PFAS contamination of water sources

Per- and polyfluoroalkyl substances (PFAS) are chemicals that have long been used extensively across many sectors because of their special chemical nature – their resistance to heat, water and oil [1]. These attributes have made PFAS practical in nonstick cookware, odourless clothing and flooring, and firefighting foams [2]. But PFAS persistence in the environment and its possible human health harm have increased their attention and regulation [3].

PFAs in soil are released into the environment by many different means such as from the discharge of PFAS-based waste to landfills, from PFAS-based products on soil, and from the PFAS released into the atmosphere during manufacturing, use and disposal of products containing PFAS [1]. PFAS also get into soil by re-eroding land with biosolids, organic wastes generated during wastewater treatment [4].

We do not know what impact PFAS contamination will have on agricultural yields and the environment, but it does seem that some PFAS are toxicity to plants and animals. According to some researches, excess PFAS in the soil results in less growth and decreased yields [5]. Furthermore, PFAS have been found to sit in the environment and be toxic to wildlife [3].

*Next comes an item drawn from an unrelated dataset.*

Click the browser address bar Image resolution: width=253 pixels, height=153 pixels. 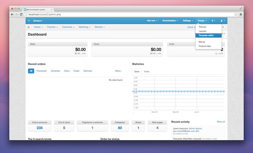click(x=127, y=15)

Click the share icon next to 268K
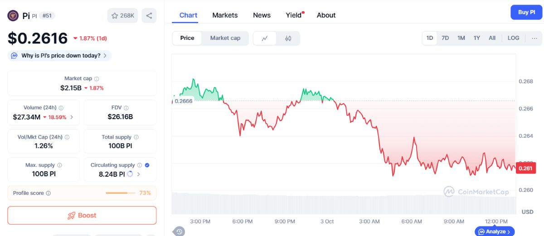pyautogui.click(x=149, y=15)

There are a few ways to test soil for PFAS. One of them is liquid chromatography-tandem mass spectrometry (LC-MS/MS) [6]. It consists of taking all the PFAS in a soil sample and analysing the concentration of individual PFAS by mass spectrometer [6]. Other tools like inductively coupled plasma mass spectrometry (ICP-MS) or gas chromatography-mass spectrometry (GC-MS) are also available to evaluate PFAS in soil [6].

PFAS contamination in soils should be properly tested and removed, both for farm productivity and the environment. Environmental regulatory agencies like the Environmental Protection Agency (EPA) in the US have regulations and standards regarding the acceptable PFAS concentrations in soil [1]. But there’s still some discussion as to whether these guidelines are adequate and whether PFAS should be more strictly monitored [3].

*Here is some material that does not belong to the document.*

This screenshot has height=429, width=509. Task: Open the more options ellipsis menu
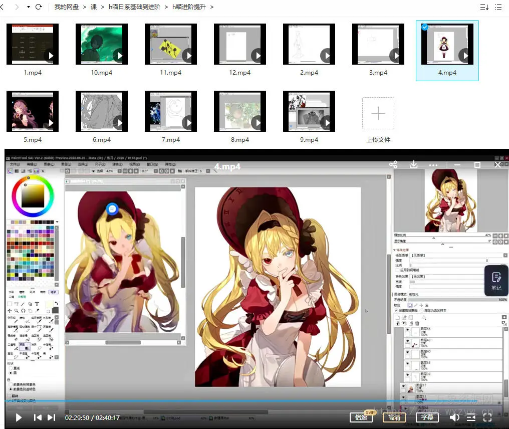coord(433,164)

Conclusion: Soil contamination with PFAS is an issue because of the effects on productivity and environment. Different testing methods are available for soil testing for PFAS and regulators should set standards for what constitutes acceptable soil PFAS.

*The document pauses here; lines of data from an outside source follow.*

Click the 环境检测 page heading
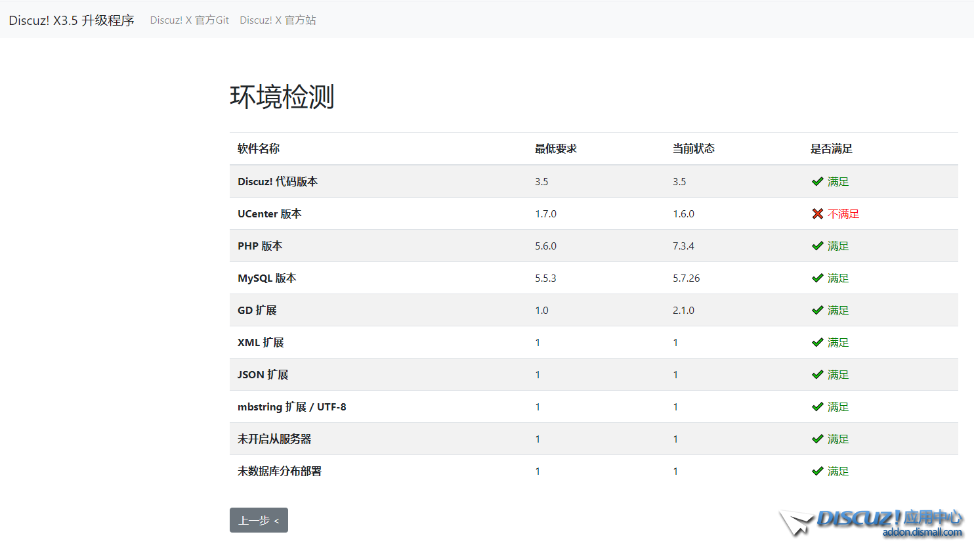Image resolution: width=974 pixels, height=549 pixels. coord(282,97)
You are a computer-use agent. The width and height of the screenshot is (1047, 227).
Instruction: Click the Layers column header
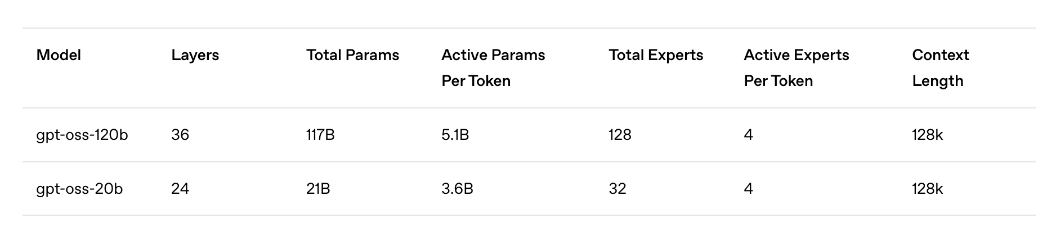pyautogui.click(x=195, y=55)
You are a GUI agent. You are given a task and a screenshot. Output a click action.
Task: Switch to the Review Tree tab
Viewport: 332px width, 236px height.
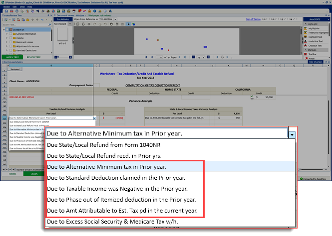(34, 57)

PFAS contamination of soil

Per- and polyfluoroalkyl substances (PFAS) are chemicals made by human hand and applied extensively in many industries due to their special properties of heat, water and oil resistance [1]. Such attributes made PFAS applicable to nonstick pots, stains-resistant fabrics and carpets, and fire fighting foams [2]. Yet, the environmental persistence of PFAS and its possible harm to human health has meant that these substances are more closely scrutinised and monitored [3].

Foods can be contaminated with PFAS on many different levels. This is one way PFAS could enter the food chain by way of PFAS-based pesticides or food packaging [4]. Additionally, PFAS can build up in the tissues of animal recipients of these chemicals and can be spread to humans via food from tainted animal feed [5]. PFAS have also been detected in drinking water of certain varieties and therefore the foods and beverages made from that water may be tainted [1].

We still don’t fully know what health impacts eating PFAS-contaminated food might have, but there’s some indication that some PFAS are toxic to humans. Other research has correlated PFAS use with various adverse health conditions such as kidney and testicular cancer, liver damage and immune dysfunction [2]. Furthermore, maternal PFAS exposure has been related to low birth weight and increased childhood asthma [6].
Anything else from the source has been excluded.